[Collected data entries]
---+---
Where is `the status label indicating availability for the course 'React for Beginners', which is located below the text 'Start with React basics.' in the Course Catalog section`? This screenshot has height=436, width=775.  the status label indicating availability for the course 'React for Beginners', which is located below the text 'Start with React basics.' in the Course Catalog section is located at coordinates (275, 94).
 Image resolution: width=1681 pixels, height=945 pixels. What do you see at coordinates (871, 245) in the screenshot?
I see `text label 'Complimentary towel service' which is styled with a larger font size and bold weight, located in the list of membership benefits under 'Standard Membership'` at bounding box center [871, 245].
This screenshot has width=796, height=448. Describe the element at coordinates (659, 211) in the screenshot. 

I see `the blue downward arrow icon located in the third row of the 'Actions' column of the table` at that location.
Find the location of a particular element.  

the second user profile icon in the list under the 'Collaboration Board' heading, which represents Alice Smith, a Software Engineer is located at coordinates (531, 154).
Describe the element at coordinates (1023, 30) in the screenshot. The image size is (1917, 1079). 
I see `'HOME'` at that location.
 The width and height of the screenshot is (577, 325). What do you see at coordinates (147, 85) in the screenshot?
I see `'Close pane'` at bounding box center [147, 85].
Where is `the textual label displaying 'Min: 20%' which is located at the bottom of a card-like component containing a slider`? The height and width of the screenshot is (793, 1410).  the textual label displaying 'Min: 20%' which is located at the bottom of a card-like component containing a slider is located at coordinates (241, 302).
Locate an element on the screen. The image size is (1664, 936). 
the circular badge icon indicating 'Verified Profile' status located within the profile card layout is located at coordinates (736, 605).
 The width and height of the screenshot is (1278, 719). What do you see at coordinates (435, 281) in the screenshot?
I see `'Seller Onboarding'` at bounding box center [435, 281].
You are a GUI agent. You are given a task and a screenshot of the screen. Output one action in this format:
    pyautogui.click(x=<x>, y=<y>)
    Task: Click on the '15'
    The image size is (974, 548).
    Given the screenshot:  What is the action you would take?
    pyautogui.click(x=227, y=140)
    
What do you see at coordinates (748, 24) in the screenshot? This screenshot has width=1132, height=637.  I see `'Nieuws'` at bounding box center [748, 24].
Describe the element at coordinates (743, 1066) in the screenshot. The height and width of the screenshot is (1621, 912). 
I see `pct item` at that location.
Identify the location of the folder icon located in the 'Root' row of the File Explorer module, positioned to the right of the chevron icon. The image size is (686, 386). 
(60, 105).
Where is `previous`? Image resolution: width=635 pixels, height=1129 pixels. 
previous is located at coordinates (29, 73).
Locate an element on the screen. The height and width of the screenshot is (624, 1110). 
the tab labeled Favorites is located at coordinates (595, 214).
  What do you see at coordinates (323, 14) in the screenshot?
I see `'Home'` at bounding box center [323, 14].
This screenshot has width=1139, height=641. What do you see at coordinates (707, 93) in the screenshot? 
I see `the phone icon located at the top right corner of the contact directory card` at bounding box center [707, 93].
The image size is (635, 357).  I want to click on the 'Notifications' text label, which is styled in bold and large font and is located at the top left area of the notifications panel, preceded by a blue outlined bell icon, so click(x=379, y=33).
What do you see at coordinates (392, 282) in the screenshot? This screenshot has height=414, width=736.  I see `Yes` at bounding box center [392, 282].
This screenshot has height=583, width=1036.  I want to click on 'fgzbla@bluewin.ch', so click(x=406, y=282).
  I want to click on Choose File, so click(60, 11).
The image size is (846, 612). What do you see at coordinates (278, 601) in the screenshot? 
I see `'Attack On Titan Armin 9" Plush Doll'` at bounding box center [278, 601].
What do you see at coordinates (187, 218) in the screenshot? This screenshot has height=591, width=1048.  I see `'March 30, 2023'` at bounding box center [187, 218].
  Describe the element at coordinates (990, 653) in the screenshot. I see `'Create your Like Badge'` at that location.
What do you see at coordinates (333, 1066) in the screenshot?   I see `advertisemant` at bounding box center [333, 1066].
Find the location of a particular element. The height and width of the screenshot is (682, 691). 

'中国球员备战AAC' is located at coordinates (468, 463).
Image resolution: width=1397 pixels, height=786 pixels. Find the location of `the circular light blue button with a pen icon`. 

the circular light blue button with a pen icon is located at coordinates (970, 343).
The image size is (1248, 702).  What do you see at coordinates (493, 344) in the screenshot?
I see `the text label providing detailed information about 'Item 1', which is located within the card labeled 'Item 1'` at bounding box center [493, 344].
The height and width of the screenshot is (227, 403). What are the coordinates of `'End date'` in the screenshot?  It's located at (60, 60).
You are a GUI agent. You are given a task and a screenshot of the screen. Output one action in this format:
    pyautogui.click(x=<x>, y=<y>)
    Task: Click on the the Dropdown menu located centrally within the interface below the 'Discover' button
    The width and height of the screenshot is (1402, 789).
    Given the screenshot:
---+---
Output all of the items above exactly as they appear, with no changes.

Where is `the status label indicating availability for the course 'React for Beginners', which is located below the text 'Start with React basics.' in the Course Catalog section`? This screenshot has height=436, width=775.  the status label indicating availability for the course 'React for Beginners', which is located below the text 'Start with React basics.' in the Course Catalog section is located at coordinates (275, 94).
 Image resolution: width=1681 pixels, height=945 pixels. What do you see at coordinates (871, 245) in the screenshot?
I see `text label 'Complimentary towel service' which is styled with a larger font size and bold weight, located in the list of membership benefits under 'Standard Membership'` at bounding box center [871, 245].
This screenshot has width=796, height=448. Describe the element at coordinates (659, 211) in the screenshot. 

I see `the blue downward arrow icon located in the third row of the 'Actions' column of the table` at that location.
Find the location of a particular element.  

the second user profile icon in the list under the 'Collaboration Board' heading, which represents Alice Smith, a Software Engineer is located at coordinates (531, 154).
Describe the element at coordinates (1023, 30) in the screenshot. The image size is (1917, 1079). 
I see `'HOME'` at that location.
 The width and height of the screenshot is (577, 325). What do you see at coordinates (147, 85) in the screenshot?
I see `'Close pane'` at bounding box center [147, 85].
Where is `the textual label displaying 'Min: 20%' which is located at the bottom of a card-like component containing a slider`? The height and width of the screenshot is (793, 1410).  the textual label displaying 'Min: 20%' which is located at the bottom of a card-like component containing a slider is located at coordinates (241, 302).
Locate an element on the screen. The image size is (1664, 936). 
the circular badge icon indicating 'Verified Profile' status located within the profile card layout is located at coordinates (736, 605).
 The width and height of the screenshot is (1278, 719). What do you see at coordinates (435, 281) in the screenshot?
I see `'Seller Onboarding'` at bounding box center [435, 281].
You are a GUI agent. You are given a task and a screenshot of the screen. Output one action in this format:
    pyautogui.click(x=<x>, y=<y>)
    Task: Click on the '15'
    The image size is (974, 548).
    Given the screenshot:  What is the action you would take?
    pyautogui.click(x=227, y=140)
    
What do you see at coordinates (748, 24) in the screenshot? This screenshot has width=1132, height=637.  I see `'Nieuws'` at bounding box center [748, 24].
Describe the element at coordinates (743, 1066) in the screenshot. The height and width of the screenshot is (1621, 912). 
I see `pct item` at that location.
Identify the location of the folder icon located in the 'Root' row of the File Explorer module, positioned to the right of the chevron icon. The image size is (686, 386). 
(60, 105).
Where is `previous`? Image resolution: width=635 pixels, height=1129 pixels. 
previous is located at coordinates (29, 73).
Locate an element on the screen. The height and width of the screenshot is (624, 1110). 
the tab labeled Favorites is located at coordinates (595, 214).
  What do you see at coordinates (323, 14) in the screenshot?
I see `'Home'` at bounding box center [323, 14].
This screenshot has width=1139, height=641. What do you see at coordinates (707, 93) in the screenshot? 
I see `the phone icon located at the top right corner of the contact directory card` at bounding box center [707, 93].
The image size is (635, 357).  I want to click on the 'Notifications' text label, which is styled in bold and large font and is located at the top left area of the notifications panel, preceded by a blue outlined bell icon, so click(x=379, y=33).
What do you see at coordinates (392, 282) in the screenshot? This screenshot has height=414, width=736.  I see `Yes` at bounding box center [392, 282].
This screenshot has height=583, width=1036.  I want to click on 'fgzbla@bluewin.ch', so click(x=406, y=282).
  I want to click on Choose File, so click(60, 11).
The image size is (846, 612). What do you see at coordinates (278, 601) in the screenshot? 
I see `'Attack On Titan Armin 9" Plush Doll'` at bounding box center [278, 601].
What do you see at coordinates (187, 218) in the screenshot? This screenshot has height=591, width=1048.  I see `'March 30, 2023'` at bounding box center [187, 218].
  Describe the element at coordinates (990, 653) in the screenshot. I see `'Create your Like Badge'` at that location.
What do you see at coordinates (333, 1066) in the screenshot?   I see `advertisemant` at bounding box center [333, 1066].
Find the location of a particular element. The height and width of the screenshot is (682, 691). 

'中国球员备战AAC' is located at coordinates (468, 463).
Image resolution: width=1397 pixels, height=786 pixels. Find the location of `the circular light blue button with a pen icon`. 

the circular light blue button with a pen icon is located at coordinates (970, 343).
The image size is (1248, 702).  What do you see at coordinates (493, 344) in the screenshot?
I see `the text label providing detailed information about 'Item 1', which is located within the card labeled 'Item 1'` at bounding box center [493, 344].
The height and width of the screenshot is (227, 403). What are the coordinates of `'End date'` in the screenshot?  It's located at (60, 60).
You are a GUI agent. You are given a task and a screenshot of the screen. Output one action in this format:
    pyautogui.click(x=<x>, y=<y>)
    Task: Click on the the Dropdown menu located centrally within the interface below the 'Discover' button
    The width and height of the screenshot is (1402, 789).
    Given the screenshot:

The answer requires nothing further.